At 5 months old he had his first seizure - and then all hell broke loose. Within 24 hrs from his first seizure I went from having what I thought was a perfectly healthy 5mth old to being told that my child had a rare genetic brain disorder - lissencephaly. I was told he would be severely disabled, have difficult to control epilepsy, be totally dependant, be unable to show any form of emotion and as if that wasn't enough - his condition was life limiting and it was extremely doubtful he would live to 2yrs due to the severity of his condition.
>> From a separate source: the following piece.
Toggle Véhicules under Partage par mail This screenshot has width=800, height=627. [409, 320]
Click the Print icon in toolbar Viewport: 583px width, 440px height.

Well Lucas is now 9 and half yrs old - yes he is totally dependant on me, and no he can't walk but he can let you know exactly how he's feeling with his very expressive face. He does show emotion and lots of it - happy, sad, angry, annoyed, bored, frustrated - his facial expressions are definite and leave you in no doubt of his mood. His character and personality shines through. He deals with so much everyday - he has seizures day and night but he is such a little soldier and has more fight and strength of character than anyone I've ever met. He has been blue lighted to hospital more times than I care to remember and I've nearly lost him so many times. He is my reason for living and the best thing I have ever or will ever do in my life.